Gerstein M, Lin J, Hegyi H
Department of Molecular Biophysics & Biochemistry, Yale University, New Haven, CT 06520, USA.
Pac Symp Biocomput. 2000:30-41. doi: 10.1142/9789814447331_0004.
We survey the protein folds in the worm genome, using pairwise and multiple-sequence comparison methods (i.e. FASTA and PSI-blast). Overall, we find that approximately 250 folds match approximately 8000 domains in approximately 4500 ORFs, about 32 matches per fold involving a quarter of the total worm ORFs. We compare the folds in the worm genome to those in other model organisms, in particular yeast and E. coli, and find that the worm shares more folds with the phylogenetically closer yeast than with E. coli. There appear to be 36 folds unique to the worm compared to these two model organisms, and many of these are obviously implicated in aspects of multicellularity. The most common fold in the worm genome is the immunoglobulin fold, and many of the common folds are repeated in various combinations and permutations in multidomain proteins. In addition, an approach is presented for the identification of "sure" and "marginal" membrane proteins. When applied to the worm genome, this reveals a much greater relative prevalence of proteins with seven transmembrane helices in comparison to the other completely sequenced genomes, which are not of metazoans. Combining these analyses with some other simple filters allows one to identify ORFs that potentially code for soluble proteins of unknown fold, which may be promising targets for experimental investigation in structural genomics. A regularly updated worm fold analysis will be available from bioinfo.mbb.yale.edu/genome/worm.

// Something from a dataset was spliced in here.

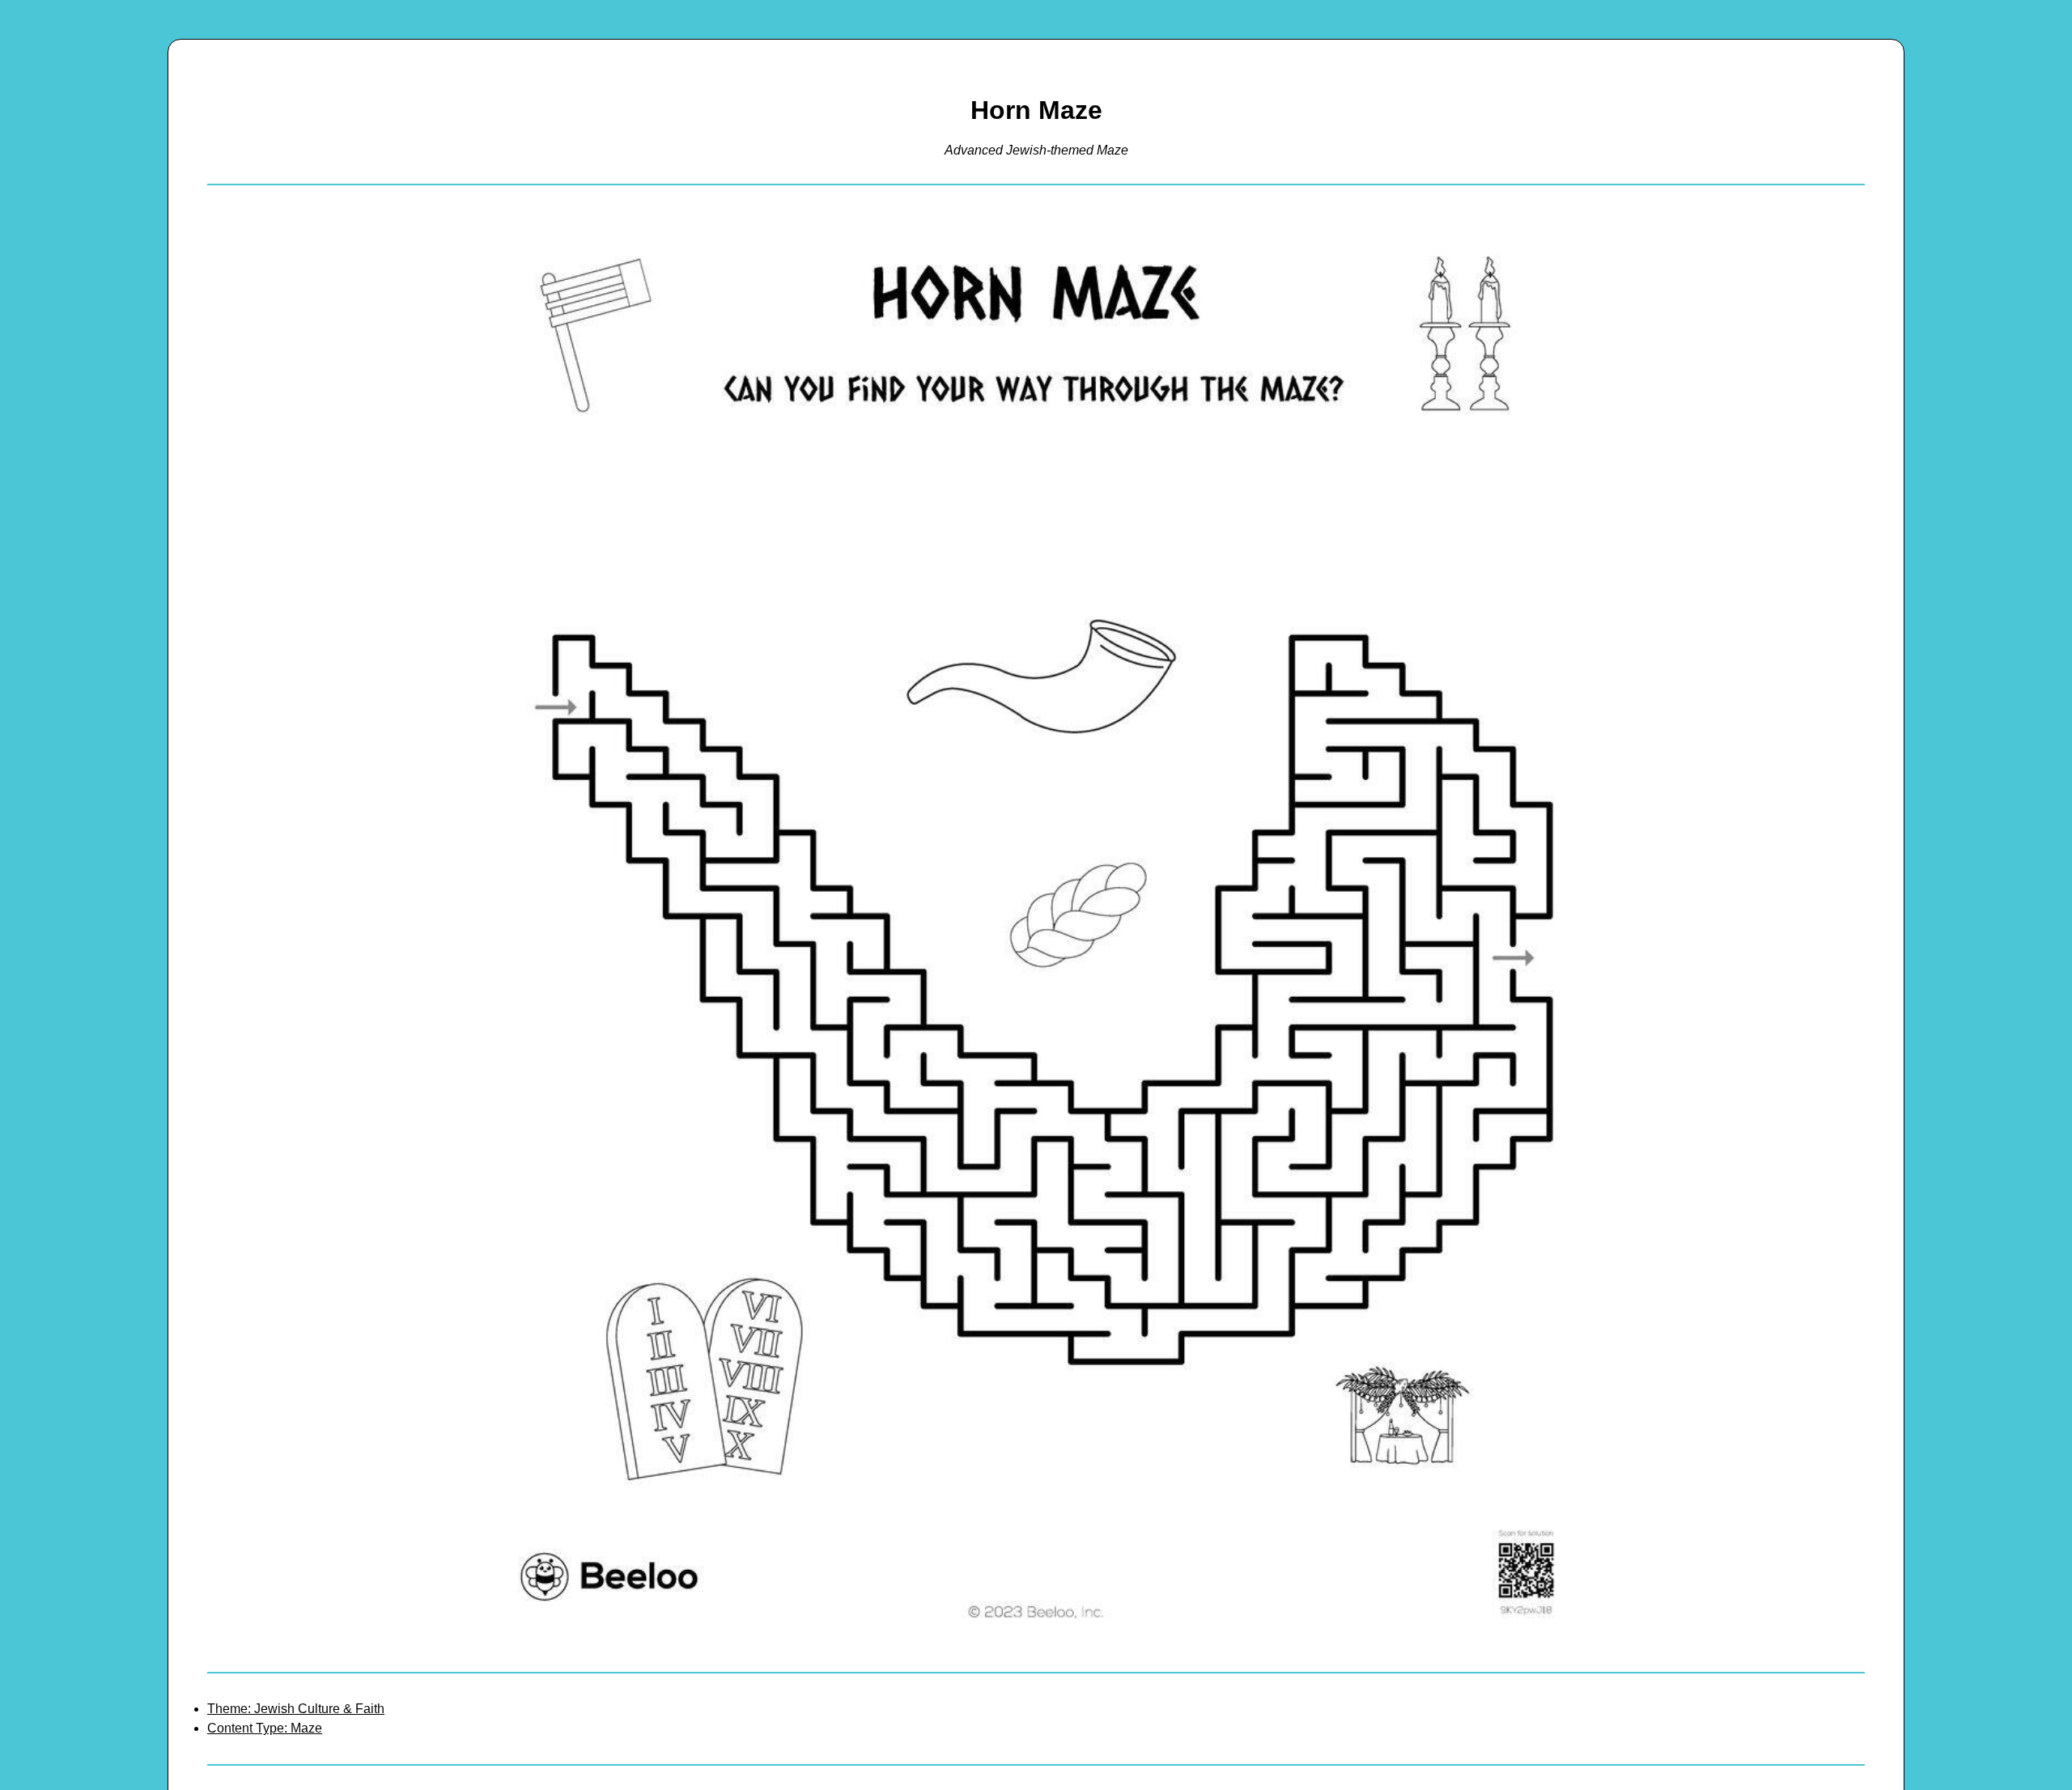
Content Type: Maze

我们使用成对和多序列比较方法(即FASTA和PSI-blast)对线虫基因组中的蛋白质折叠进行了研究。总体而言,我们发现约250种折叠与约4500个开放阅读框(ORF)中的约8000个结构域相匹配,每个折叠约有32个匹配,涉及线虫ORF总数的四分之一。我们将线虫基因组中的折叠与其他模式生物(特别是酵母和大肠杆菌)中的折叠进行了比较,发现线虫与系统发育关系更近的酵母共享的折叠比与大肠杆菌更多。与这两种模式生物相比,线虫似乎有36种独特的折叠,其中许多显然与多细胞性的各个方面有关。线虫基因组中最常见的折叠是免疫球蛋白折叠,许多常见折叠在多结构域蛋白质中以各种组合和排列形式重复出现。此外,还提出了一种识别“确定”和“边缘”膜蛋白的方法。将该方法应用于线虫基因组时,发现与其他非后生动物的完全测序基因组相比,具有七个跨膜螺旋的蛋白质相对丰度要高得多。将这些分析与其他一些简单筛选相结合,可以识别出可能编码未知折叠可溶性蛋白质的ORF,这些可能是结构基因组学实验研究的有前景的目标。线虫折叠分析的定期更新版本可从bioinfo.mbb.yale.edu/genome/worm获取。